**DATA SUPPLIED:**
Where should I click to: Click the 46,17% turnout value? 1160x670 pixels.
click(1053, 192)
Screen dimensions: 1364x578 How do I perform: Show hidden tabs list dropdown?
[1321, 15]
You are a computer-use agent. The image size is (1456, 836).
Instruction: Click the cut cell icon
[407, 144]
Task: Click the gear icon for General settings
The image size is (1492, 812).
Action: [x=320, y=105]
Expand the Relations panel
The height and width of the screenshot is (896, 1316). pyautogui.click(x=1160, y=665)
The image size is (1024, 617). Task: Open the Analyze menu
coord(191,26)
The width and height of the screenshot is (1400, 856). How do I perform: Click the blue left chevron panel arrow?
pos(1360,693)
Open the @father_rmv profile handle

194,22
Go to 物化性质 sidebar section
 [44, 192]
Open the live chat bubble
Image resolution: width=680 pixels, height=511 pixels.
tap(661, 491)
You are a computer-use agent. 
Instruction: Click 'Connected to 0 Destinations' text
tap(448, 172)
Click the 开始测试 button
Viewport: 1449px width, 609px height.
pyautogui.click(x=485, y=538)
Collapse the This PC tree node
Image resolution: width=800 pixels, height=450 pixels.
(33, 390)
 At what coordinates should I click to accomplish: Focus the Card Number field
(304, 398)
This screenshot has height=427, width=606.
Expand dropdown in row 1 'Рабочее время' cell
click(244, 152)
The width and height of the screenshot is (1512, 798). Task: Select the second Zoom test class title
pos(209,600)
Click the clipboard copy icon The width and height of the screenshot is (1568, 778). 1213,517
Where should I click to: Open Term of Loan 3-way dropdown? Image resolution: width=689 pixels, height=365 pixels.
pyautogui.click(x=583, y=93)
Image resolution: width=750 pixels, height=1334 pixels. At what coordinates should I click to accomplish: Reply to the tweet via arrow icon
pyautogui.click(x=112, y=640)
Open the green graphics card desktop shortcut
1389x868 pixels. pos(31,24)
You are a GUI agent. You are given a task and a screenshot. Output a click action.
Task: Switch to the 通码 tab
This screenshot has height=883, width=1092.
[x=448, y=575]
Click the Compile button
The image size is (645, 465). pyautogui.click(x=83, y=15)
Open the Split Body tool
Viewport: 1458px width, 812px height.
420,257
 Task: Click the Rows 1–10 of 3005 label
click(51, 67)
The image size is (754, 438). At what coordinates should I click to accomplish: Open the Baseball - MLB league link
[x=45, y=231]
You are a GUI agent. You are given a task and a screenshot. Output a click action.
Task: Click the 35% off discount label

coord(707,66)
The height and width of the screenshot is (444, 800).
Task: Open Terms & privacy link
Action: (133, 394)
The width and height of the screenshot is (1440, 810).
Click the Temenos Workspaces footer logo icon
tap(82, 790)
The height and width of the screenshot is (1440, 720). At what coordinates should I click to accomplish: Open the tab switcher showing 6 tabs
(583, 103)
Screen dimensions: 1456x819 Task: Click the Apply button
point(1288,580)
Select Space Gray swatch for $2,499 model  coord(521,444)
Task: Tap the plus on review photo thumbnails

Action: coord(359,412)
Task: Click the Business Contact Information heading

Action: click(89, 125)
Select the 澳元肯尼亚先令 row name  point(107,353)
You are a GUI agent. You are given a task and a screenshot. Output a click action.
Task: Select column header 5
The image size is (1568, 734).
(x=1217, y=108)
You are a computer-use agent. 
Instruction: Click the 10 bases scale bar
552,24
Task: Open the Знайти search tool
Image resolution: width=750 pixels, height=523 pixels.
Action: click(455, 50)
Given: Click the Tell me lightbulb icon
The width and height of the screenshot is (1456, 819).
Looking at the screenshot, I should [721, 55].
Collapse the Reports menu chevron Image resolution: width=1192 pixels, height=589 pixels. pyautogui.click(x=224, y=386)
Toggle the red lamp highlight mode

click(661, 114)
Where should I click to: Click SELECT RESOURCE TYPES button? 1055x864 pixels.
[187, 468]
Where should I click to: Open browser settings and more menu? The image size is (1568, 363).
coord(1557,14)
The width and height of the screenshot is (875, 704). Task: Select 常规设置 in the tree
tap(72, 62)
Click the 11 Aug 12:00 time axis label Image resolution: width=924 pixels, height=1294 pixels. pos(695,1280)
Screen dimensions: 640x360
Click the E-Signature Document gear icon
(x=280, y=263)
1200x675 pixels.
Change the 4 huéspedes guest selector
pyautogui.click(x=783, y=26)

**INSTRUCTIONS TO FOLLOW:**
Output all of the material above as a Markdown table with the columns Line No. and Text, one row per line, leaving out any blank lines.

**TASK RESULT:**
| Line No. | Text |
|---|---|
| 1 | Where should I click to: Click the 46,17% turnout value? 1160x670 pixels. |
| 2 | click(1053, 192) |
| 3 | Screen dimensions: 1364x578 How do I perform: Show hidden tabs list dropdown? |
| 4 | [1321, 15] |
| 5 | You are a computer-use agent. The image size is (1456, 836). |
| 6 | Instruction: Click the cut cell icon |
| 7 | [407, 144] |
| 8 | Task: Click the gear icon for General settings |
| 9 | The image size is (1492, 812). |
| 10 | Action: [x=320, y=105] |
| 11 | Expand the Relations panel |
| 12 | The height and width of the screenshot is (896, 1316). pyautogui.click(x=1160, y=665) |
| 13 | The image size is (1024, 617). Task: Open the Analyze menu |
| 14 | coord(191,26) |
| 15 | The width and height of the screenshot is (1400, 856). How do I perform: Click the blue left chevron panel arrow? |
| 16 | pos(1360,693) |
| 17 | Open the @father_rmv profile handle |
| 18 | 194,22 |
| 19 | Go to 物化性质 sidebar section |
| 20 |  [44, 192] |
| 21 | Open the live chat bubble |
| 22 | Image resolution: width=680 pixels, height=511 pixels. |
| 23 | tap(661, 491) |
| 24 | You are a computer-use agent.  |
| 25 | Instruction: Click 'Connected to 0 Destinations' text |
| 26 | tap(448, 172) |
| 27 | Click the 开始测试 button |
| 28 | Viewport: 1449px width, 609px height. |
| 29 | pyautogui.click(x=485, y=538) |
| 30 | Collapse the This PC tree node |
| 31 | Image resolution: width=800 pixels, height=450 pixels. |
| 32 | (33, 390) |
| 33 |  At what coordinates should I click to accomplish: Focus the Card Number field |
| 34 | (304, 398) |
| 35 | This screenshot has height=427, width=606. |
| 36 | Expand dropdown in row 1 'Рабочее время' cell |
| 37 | click(244, 152) |
| 38 | The width and height of the screenshot is (1512, 798). Task: Select the second Zoom test class title |
| 39 | pos(209,600) |
| 40 | Click the clipboard copy icon The width and height of the screenshot is (1568, 778). 1213,517 |
| 41 | Where should I click to: Open Term of Loan 3-way dropdown? Image resolution: width=689 pixels, height=365 pixels. |
| 42 | pyautogui.click(x=583, y=93) |
| 43 | Image resolution: width=750 pixels, height=1334 pixels. At what coordinates should I click to accomplish: Reply to the tweet via arrow icon |
| 44 | pyautogui.click(x=112, y=640) |
| 45 | Open the green graphics card desktop shortcut |
| 46 | 1389x868 pixels. pos(31,24) |
| 47 | You are a GUI agent. You are given a task and a screenshot. Output a click action. |
| 48 | Task: Switch to the 通码 tab |
| 49 | This screenshot has height=883, width=1092. |
| 50 | [x=448, y=575] |
| 51 | Click the Compile button |
| 52 | The image size is (645, 465). pyautogui.click(x=83, y=15) |
| 53 | Open the Split Body tool |
| 54 | Viewport: 1458px width, 812px height. |
| 55 | 420,257 |
| 56 |  Task: Click the Rows 1–10 of 3005 label |
| 57 | click(51, 67) |
| 58 | The image size is (754, 438). At what coordinates should I click to accomplish: Open the Baseball - MLB league link |
| 59 | [x=45, y=231] |
| 60 | You are a GUI agent. You are given a task and a screenshot. Output a click action. |
| 61 | Task: Click the 35% off discount label |
| 62 | coord(707,66) |
| 63 | The height and width of the screenshot is (444, 800). |
| 64 | Task: Open Terms & privacy link |
| 65 | Action: (133, 394) |
| 66 | The width and height of the screenshot is (1440, 810). |
| 67 | Click the Temenos Workspaces footer logo icon |
| 68 | tap(82, 790) |
| 69 | The height and width of the screenshot is (1440, 720). At what coordinates should I click to accomplish: Open the tab switcher showing 6 tabs |
| 70 | (583, 103) |
| 71 | Screen dimensions: 1456x819 Task: Click the Apply button |
| 72 | point(1288,580) |
| 73 | Select Space Gray swatch for $2,499 model  coord(521,444) |
| 74 | Task: Tap the plus on review photo thumbnails |
| 75 | Action: coord(359,412) |
| 76 | Task: Click the Business Contact Information heading |
| 77 | Action: click(89, 125) |
| 78 | Select the 澳元肯尼亚先令 row name  point(107,353) |
| 79 | You are a GUI agent. You are given a task and a screenshot. Output a click action. |
| 80 | Task: Select column header 5 |
| 81 | The image size is (1568, 734). |
| 82 | (x=1217, y=108) |
| 83 | You are a computer-use agent.  |
| 84 | Instruction: Click the 10 bases scale bar |
| 85 | 552,24 |
| 86 | Task: Open the Знайти search tool |
| 87 | Image resolution: width=750 pixels, height=523 pixels. |
| 88 | Action: click(455, 50) |
| 89 | Given: Click the Tell me lightbulb icon |
| 90 | The width and height of the screenshot is (1456, 819). |
| 91 | Looking at the screenshot, I should [721, 55]. |
| 92 | Collapse the Reports menu chevron Image resolution: width=1192 pixels, height=589 pixels. pyautogui.click(x=224, y=386) |
| 93 | Toggle the red lamp highlight mode |
| 94 | click(661, 114) |
| 95 | Where should I click to: Click SELECT RESOURCE TYPES button? 1055x864 pixels. |
| 96 | [187, 468] |
| 97 | Where should I click to: Open browser settings and more menu? The image size is (1568, 363). |
| 98 | coord(1557,14) |
| 99 | The width and height of the screenshot is (875, 704). Task: Select 常规设置 in the tree |
| 100 | tap(72, 62) |
| 101 | Click the 11 Aug 12:00 time axis label Image resolution: width=924 pixels, height=1294 pixels. pos(695,1280) |
| 102 | Screen dimensions: 640x360 |
| 103 | Click the E-Signature Document gear icon |
| 104 | (x=280, y=263) |
| 105 | 1200x675 pixels. |
| 106 | Change the 4 huéspedes guest selector |
| 107 | pyautogui.click(x=783, y=26) |